What you return must be every line from the beginning of the data through the line holding "Pipeline (Procurement Intelligence)", unchanged.

----------

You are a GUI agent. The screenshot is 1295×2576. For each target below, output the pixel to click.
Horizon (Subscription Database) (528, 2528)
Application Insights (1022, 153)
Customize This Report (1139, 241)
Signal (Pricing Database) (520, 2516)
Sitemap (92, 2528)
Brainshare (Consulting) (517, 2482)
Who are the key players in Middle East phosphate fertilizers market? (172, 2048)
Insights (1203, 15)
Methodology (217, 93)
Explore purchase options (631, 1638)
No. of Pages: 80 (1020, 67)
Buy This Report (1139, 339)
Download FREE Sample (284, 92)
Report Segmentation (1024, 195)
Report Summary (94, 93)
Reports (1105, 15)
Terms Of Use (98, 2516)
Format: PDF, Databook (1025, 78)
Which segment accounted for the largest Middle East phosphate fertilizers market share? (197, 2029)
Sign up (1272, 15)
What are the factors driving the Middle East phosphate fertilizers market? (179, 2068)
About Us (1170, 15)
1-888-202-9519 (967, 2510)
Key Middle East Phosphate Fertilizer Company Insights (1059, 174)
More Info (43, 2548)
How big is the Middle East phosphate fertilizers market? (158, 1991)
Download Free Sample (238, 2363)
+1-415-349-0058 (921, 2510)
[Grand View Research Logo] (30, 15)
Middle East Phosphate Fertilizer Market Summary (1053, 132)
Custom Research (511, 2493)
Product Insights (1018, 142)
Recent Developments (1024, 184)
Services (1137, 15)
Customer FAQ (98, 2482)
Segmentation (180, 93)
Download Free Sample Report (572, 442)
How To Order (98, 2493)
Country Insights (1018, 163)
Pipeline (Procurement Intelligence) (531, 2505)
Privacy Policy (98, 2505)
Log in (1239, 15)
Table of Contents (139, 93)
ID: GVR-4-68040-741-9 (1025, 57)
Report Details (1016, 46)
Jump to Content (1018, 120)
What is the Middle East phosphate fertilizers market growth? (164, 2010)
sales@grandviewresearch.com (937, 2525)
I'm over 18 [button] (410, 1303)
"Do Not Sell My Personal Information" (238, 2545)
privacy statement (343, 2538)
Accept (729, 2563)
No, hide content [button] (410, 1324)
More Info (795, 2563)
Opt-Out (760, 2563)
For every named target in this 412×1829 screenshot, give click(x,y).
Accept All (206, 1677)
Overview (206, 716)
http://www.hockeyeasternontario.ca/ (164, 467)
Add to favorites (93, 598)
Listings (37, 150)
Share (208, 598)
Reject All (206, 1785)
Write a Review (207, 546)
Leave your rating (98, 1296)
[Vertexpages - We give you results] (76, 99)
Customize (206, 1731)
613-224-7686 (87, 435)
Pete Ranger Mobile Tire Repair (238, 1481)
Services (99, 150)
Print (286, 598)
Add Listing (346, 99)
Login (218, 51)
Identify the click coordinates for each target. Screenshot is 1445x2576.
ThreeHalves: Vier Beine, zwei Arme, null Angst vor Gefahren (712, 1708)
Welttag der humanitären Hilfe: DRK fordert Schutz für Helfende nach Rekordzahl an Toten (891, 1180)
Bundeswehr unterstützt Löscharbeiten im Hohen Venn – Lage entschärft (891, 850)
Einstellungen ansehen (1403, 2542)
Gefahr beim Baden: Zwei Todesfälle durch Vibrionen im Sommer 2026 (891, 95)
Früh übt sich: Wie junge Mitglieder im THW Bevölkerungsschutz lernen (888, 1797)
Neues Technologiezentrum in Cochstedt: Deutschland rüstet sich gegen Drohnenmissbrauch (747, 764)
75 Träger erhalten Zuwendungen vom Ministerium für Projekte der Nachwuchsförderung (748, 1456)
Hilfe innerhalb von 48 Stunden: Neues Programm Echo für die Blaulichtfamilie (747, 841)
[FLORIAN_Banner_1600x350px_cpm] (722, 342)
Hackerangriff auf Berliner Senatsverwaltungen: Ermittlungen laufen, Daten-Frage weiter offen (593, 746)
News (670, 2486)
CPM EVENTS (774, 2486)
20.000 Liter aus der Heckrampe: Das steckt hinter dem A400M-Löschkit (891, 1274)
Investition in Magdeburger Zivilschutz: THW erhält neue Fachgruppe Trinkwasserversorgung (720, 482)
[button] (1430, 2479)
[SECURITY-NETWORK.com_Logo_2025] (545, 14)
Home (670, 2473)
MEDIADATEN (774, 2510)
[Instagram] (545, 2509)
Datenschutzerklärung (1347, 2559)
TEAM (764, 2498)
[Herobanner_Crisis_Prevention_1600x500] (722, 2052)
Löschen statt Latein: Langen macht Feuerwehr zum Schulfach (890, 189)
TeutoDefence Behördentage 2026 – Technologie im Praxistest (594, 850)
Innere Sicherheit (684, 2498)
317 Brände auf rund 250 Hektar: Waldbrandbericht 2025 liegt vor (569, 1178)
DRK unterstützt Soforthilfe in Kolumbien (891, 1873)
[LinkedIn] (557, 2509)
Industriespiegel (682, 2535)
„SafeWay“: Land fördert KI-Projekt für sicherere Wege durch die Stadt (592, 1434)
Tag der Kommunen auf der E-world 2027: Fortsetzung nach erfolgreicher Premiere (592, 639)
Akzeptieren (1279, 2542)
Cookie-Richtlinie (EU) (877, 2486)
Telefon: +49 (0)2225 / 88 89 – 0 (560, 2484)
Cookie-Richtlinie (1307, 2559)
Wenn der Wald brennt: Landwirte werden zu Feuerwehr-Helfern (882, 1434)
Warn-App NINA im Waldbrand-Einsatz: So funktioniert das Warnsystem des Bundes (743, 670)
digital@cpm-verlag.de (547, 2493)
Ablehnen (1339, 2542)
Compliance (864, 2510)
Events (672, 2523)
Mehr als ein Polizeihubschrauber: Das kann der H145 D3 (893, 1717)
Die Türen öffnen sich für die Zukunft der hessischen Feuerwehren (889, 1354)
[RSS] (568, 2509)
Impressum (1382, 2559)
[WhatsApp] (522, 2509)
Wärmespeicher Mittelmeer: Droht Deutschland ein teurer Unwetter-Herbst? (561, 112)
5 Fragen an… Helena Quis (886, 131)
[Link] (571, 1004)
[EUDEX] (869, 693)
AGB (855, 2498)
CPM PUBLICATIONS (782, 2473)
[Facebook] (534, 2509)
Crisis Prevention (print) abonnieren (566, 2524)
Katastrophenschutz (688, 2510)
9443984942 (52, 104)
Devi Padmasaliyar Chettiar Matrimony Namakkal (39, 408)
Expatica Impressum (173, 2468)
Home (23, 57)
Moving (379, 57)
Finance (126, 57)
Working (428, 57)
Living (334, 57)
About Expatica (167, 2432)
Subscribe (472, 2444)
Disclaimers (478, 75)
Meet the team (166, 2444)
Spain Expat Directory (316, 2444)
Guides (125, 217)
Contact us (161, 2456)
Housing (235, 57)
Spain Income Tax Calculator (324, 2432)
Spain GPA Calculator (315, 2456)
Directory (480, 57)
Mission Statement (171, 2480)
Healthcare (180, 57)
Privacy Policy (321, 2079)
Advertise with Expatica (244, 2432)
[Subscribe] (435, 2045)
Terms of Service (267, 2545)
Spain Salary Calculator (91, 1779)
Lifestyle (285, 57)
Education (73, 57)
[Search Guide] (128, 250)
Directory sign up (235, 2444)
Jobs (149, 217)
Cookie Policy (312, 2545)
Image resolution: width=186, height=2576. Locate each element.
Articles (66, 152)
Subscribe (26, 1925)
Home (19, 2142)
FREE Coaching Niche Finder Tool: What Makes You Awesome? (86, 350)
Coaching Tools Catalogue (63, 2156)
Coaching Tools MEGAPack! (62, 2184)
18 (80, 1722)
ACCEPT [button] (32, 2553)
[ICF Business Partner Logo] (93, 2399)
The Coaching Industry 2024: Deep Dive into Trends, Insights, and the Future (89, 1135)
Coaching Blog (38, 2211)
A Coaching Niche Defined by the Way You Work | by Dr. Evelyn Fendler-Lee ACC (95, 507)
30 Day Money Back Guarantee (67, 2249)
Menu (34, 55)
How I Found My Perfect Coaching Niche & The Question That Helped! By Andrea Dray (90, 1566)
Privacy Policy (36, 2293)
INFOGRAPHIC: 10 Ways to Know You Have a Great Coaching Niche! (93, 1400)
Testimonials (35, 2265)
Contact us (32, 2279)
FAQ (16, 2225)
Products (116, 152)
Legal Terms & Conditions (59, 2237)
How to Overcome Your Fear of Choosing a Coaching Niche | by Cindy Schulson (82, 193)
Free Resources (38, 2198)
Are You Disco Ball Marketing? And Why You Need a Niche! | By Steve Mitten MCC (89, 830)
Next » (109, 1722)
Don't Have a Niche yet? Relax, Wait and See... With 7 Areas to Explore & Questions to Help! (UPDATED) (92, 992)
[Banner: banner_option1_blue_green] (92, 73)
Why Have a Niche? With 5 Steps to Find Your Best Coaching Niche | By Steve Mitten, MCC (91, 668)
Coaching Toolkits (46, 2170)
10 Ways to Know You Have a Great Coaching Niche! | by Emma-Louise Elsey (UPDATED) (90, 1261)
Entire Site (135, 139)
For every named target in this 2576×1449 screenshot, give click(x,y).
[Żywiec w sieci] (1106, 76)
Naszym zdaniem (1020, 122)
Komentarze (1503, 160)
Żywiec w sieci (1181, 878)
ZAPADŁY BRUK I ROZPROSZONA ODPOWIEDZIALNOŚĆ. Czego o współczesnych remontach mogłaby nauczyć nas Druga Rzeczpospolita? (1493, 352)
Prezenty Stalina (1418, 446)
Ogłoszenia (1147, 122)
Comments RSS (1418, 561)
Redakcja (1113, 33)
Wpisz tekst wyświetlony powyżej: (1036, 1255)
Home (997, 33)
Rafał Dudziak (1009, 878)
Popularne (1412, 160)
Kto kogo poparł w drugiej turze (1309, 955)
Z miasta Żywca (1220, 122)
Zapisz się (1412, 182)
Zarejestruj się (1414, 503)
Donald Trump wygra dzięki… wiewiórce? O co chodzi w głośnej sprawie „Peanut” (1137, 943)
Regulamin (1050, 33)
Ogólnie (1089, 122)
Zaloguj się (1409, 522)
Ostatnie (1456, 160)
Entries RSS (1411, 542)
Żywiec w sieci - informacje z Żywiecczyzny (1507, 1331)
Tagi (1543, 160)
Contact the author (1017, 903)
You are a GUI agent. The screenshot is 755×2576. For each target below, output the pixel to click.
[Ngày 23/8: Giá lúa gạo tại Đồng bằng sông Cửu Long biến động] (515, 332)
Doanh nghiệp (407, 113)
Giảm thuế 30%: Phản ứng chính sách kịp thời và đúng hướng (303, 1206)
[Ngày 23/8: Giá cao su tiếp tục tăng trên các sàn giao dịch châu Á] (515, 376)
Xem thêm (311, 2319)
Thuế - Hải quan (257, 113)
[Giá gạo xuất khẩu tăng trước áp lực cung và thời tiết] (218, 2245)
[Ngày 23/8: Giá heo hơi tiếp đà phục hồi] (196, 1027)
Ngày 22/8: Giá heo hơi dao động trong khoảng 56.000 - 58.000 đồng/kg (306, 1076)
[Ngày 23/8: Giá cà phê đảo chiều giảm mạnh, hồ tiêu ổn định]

----------

_EXERCISE ANSWER_
You are a GUI agent. The screenshot is 1295×2576. For each target below, output the pixel to click.
Horizon (Subscription Database) (528, 2528)
Application Insights (1022, 153)
Customize This Report (1139, 241)
Signal (Pricing Database) (520, 2516)
Sitemap (92, 2528)
Brainshare (Consulting) (517, 2482)
Who are the key players in Middle East phosphate fertilizers market? (172, 2048)
Insights (1203, 15)
Methodology (217, 93)
Explore purchase options (631, 1638)
No. of Pages: 80 (1020, 67)
Buy This Report (1139, 339)
Download FREE Sample (284, 92)
Report Segmentation (1024, 195)
Report Summary (94, 93)
Reports (1105, 15)
Terms Of Use (98, 2516)
Format: PDF, Databook (1025, 78)
Which segment accounted for the largest Middle East phosphate fertilizers market share? (197, 2029)
Sign up (1272, 15)
What are the factors driving the Middle East phosphate fertilizers market? (179, 2068)
About Us (1170, 15)
1-888-202-9519 (967, 2510)
Key Middle East Phosphate Fertilizer Company Insights (1059, 174)
More Info (43, 2548)
How big is the Middle East phosphate fertilizers market? (158, 1991)
Download Free Sample (238, 2363)
+1-415-349-0058 (921, 2510)
[Grand View Research Logo] (30, 15)
Middle East Phosphate Fertilizer Market Summary (1053, 132)
Custom Research (511, 2493)
Product Insights (1018, 142)
Recent Developments (1024, 184)
Services (1137, 15)
Customer FAQ (98, 2482)
Segmentation (180, 93)
Download Free Sample Report (572, 442)
How To Order (98, 2493)
Country Insights (1018, 163)
Pipeline (Procurement Intelligence) (531, 2505)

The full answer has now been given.